Data shown:
══════════

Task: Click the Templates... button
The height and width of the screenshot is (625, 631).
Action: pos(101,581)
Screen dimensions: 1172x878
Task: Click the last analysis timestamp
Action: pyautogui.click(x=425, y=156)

══════════

Task: Print every one of the entries above again, word for word and line for line.

Task response:
Task: Click the Templates... button
The height and width of the screenshot is (625, 631).
Action: pos(101,581)
Screen dimensions: 1172x878
Task: Click the last analysis timestamp
Action: pyautogui.click(x=425, y=156)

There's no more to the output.